Ту же схему насчет того, что в 30-х годах преимущественное внимание «стало уделяться» гносеологическому аспекту, а со второй половины 50-х годов эти ошибки «стали преодолеваться», читатель найдет в книге Ю. Давыдова «Искусство как социологический феномен». Автор утверждает, что «эстетики тридцатых годов» были «зачарованы» магической формулой гегелевской диалектики — формулой тождества противоположностей. «Магический смысл этой формулы заключается в том, что она давала ее обладателю прочную иллюзию решения любого вопроса еще до того, как он, собственно, был как следует поставлен и сколько-нибудь удовлетворительно сформулирован. Стоит только найти в проблеме «две стороны», а затем сказать, что они должны быть «едины», согласно закону «единства противоположностей», как оказывается, что проблема вроде бы уже решена»24.
Наивный читатель готов поверить, что Гегель был так глуп, а «эстетики тридцатых годов», зачарованные его магией, оказались ниже уровня Ю. Давыдова.
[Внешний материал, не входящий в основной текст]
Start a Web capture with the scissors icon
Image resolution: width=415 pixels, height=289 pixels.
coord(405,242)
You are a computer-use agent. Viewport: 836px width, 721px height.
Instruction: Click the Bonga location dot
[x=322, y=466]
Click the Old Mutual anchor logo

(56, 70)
Но, видимо, забыв свои собственные слова, автор тут же строит схему, состоящую из двух сторон. «Эстетики двадцатых годов», рассказывает он, преувеличивали одну сторону — социально-идеологическую. «Эстетики тридцатых годов» грешили противоположной крайностью, они слишком много места уделяли познанию и ввели «метаисторическую» категорию народности. «Случилось так, что теоретическая мысль 20-х годов и теоретическая мысль 30-х годов в своем противостоянии друг другу персонифицировали две стороны антиномии «исторического» и «логического», два способа анализа, расчленения явлений культуры — «горизонтальный» и «вертикальный»25. Значит, все же «две стороны»?
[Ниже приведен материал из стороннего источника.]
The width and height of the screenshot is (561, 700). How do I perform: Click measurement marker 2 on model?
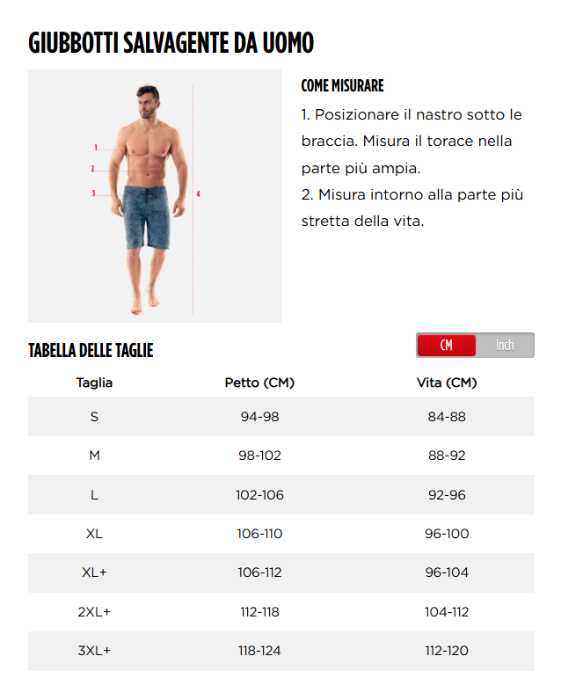(93, 169)
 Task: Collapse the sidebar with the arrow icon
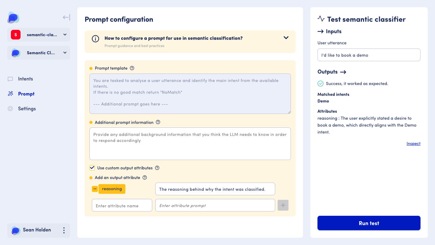66,17
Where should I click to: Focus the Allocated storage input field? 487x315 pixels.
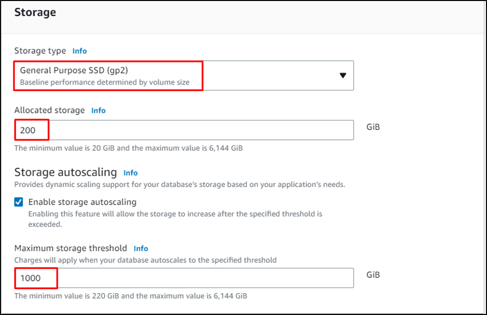point(199,130)
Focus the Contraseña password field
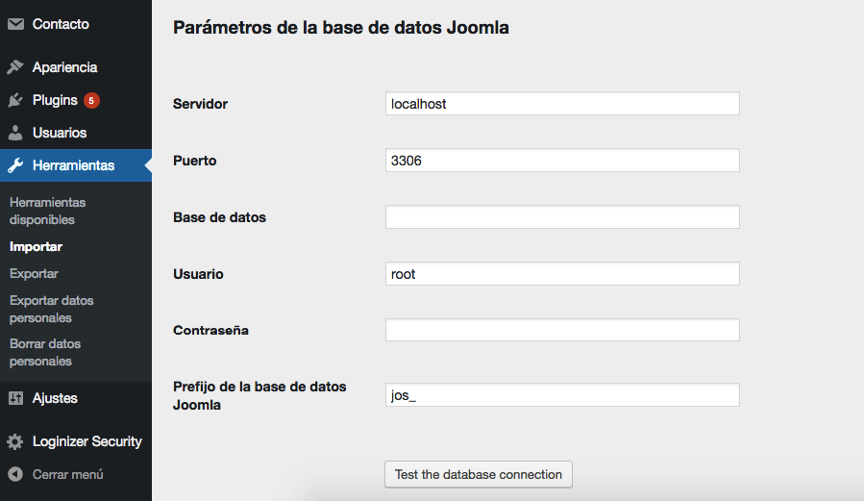864x501 pixels. [562, 331]
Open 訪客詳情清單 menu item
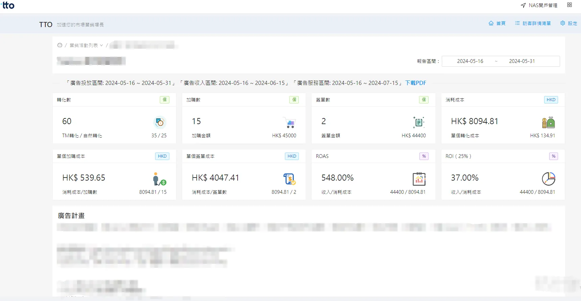This screenshot has width=581, height=301. pos(533,23)
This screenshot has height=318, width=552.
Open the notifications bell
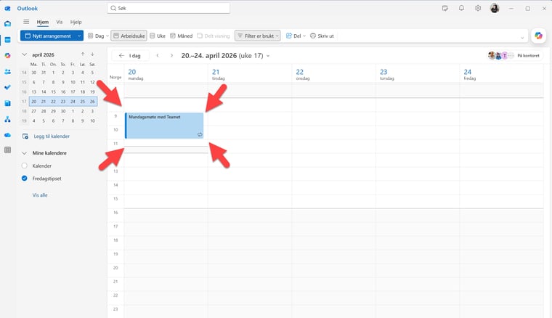[x=461, y=8]
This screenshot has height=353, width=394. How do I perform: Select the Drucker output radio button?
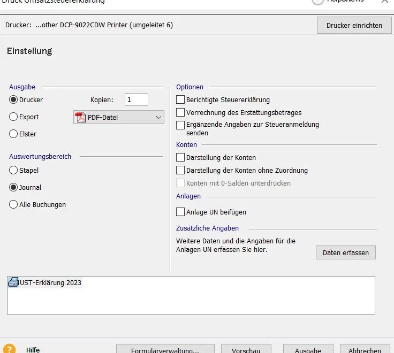14,99
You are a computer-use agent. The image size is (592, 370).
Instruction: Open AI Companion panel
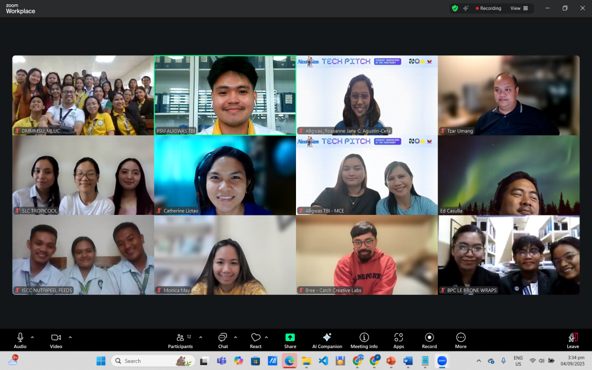coord(327,340)
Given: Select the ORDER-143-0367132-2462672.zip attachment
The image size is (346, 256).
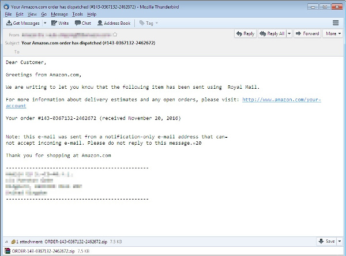Looking at the screenshot, I should (x=39, y=251).
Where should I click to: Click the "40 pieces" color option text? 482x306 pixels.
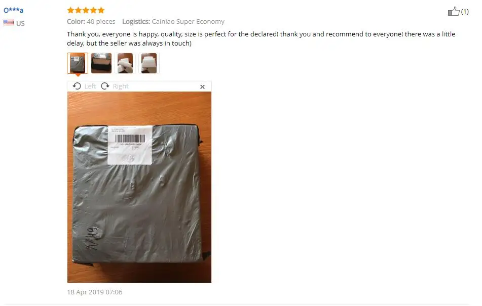pyautogui.click(x=101, y=21)
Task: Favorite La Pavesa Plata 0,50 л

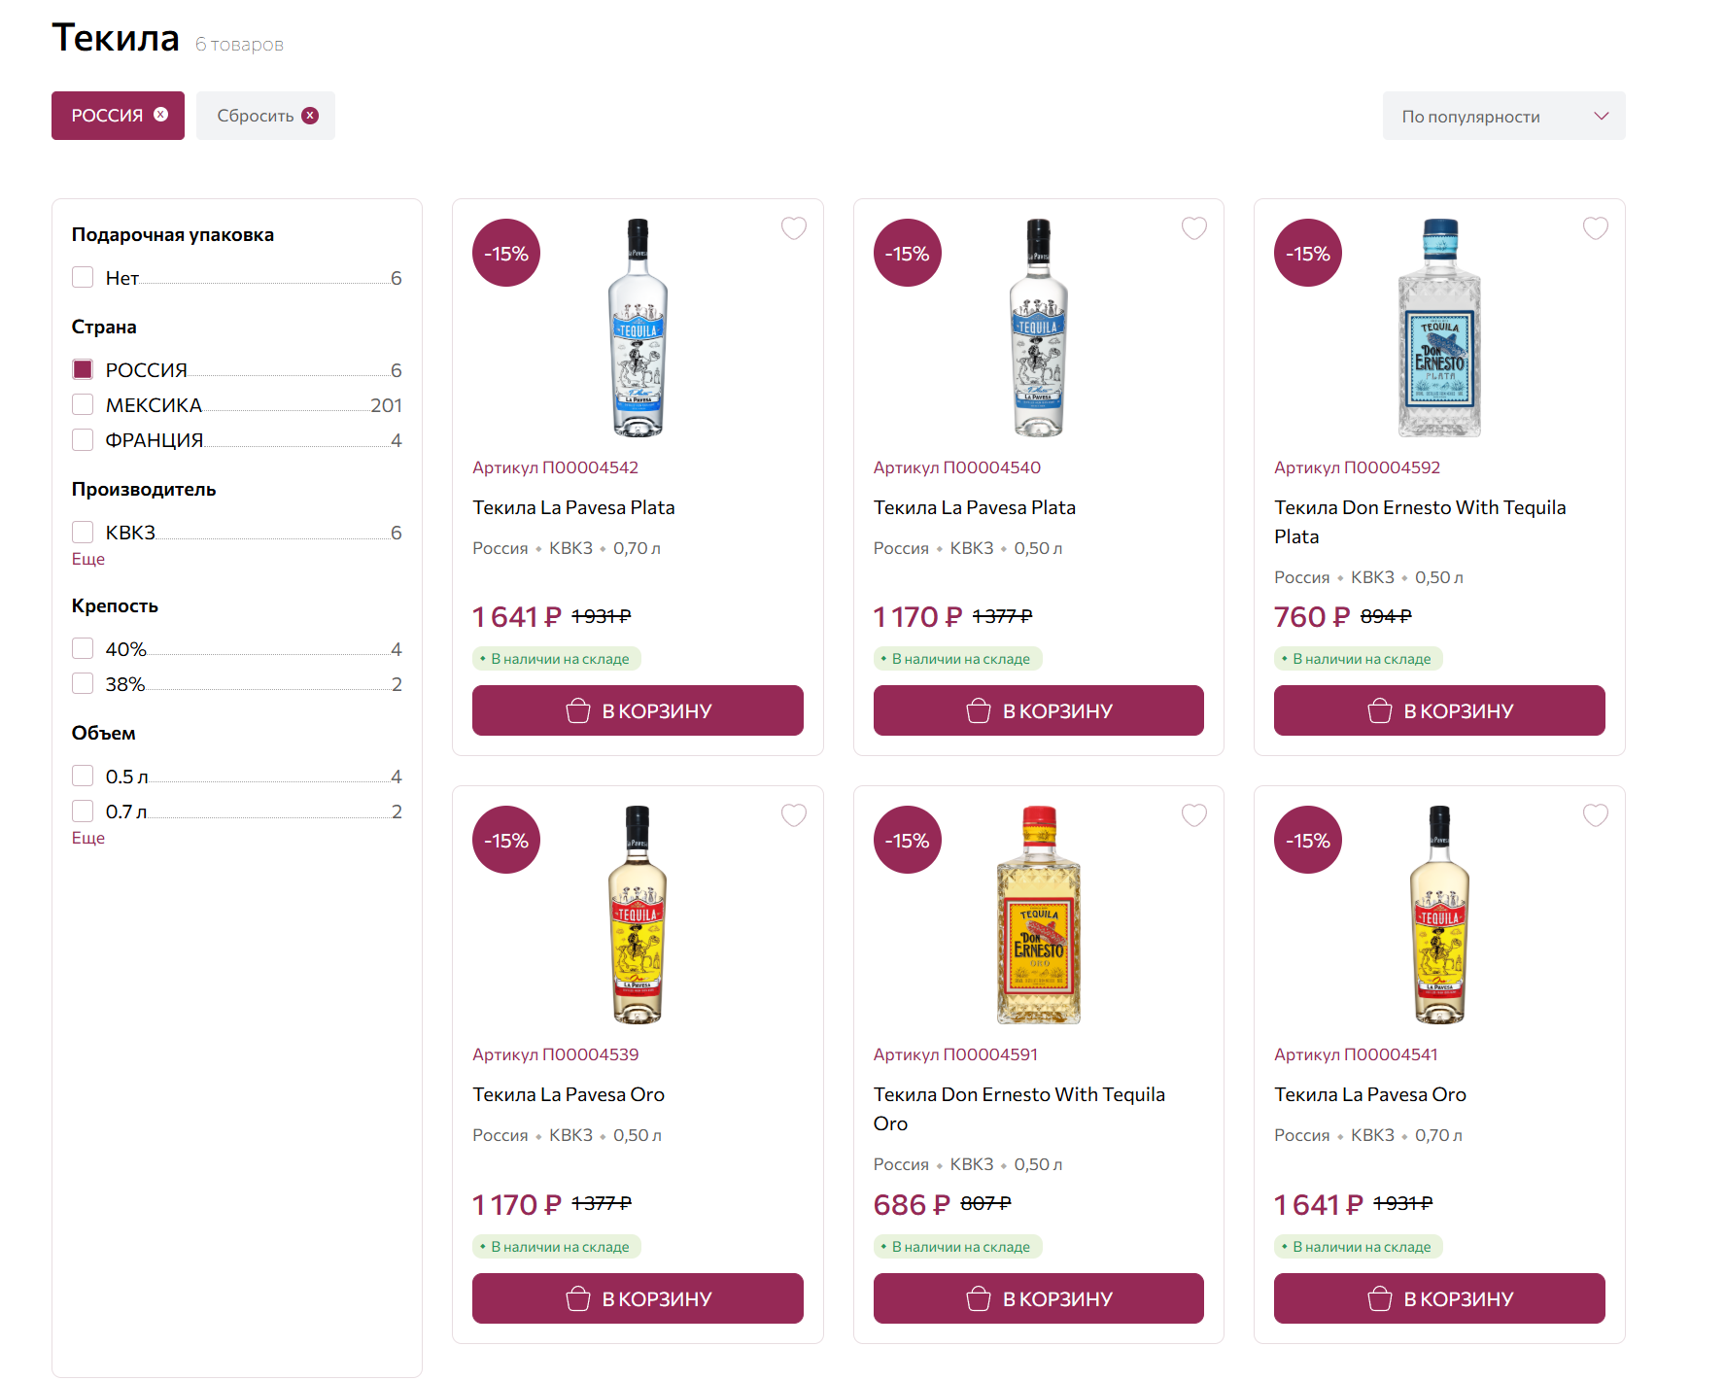Action: pos(1193,228)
Что горизонтально, что вертикально и почему — понять не так просто, но во всяком случае Ю. Давыдов обнаруживает явную зачарованность объединением этих «двух сторон» в некотором единстве. «Итак, мы зафиксировали определенную теоретическую антиномию, развернувшуюся в истории советской эстетики в виде последовательно сменявших друг друга этапов развития мыслей об искусстве, каждый из которых пребывал под знаком господства одной из сторон антиномии». Чем же это кончилось? Знакомое гегелевское «тождество противоположностей» дает себя знать в «социально-гносеологическом подходе к искусству» 26.
К сведению современного читателя нужно заметить, что исторические факты, сообщаемые Ю. Давыдовым, отчасти ни на что не похожи, отчасти похожи на те обвинения, которые уже выдвигались против «эстетиков тридцатых годов» более сорока лет назад. Так, обвинение в гегельянстве и возвращении к Белинскому не новы — они уже были в ходу и склонялись в те времена как горизонтально, так и вертикально.
«Преувеличение гносеологической специфики» в критике тридцатых годов, ее «крайне обуженное понимание реализма», если
цах единственного в стране эстетического и литературоведческого журнала — «Литературный критик»27. В позднейшей критике модернизма со стороны пишущего эти строки Ю. Давыдов открыл «стремление оживить эту концепцию», возникшую в давние времена, «еще в 30-х годах», но которая «с самого начала настораживала вдумчивых исследователей»28 и так далее в том же роде.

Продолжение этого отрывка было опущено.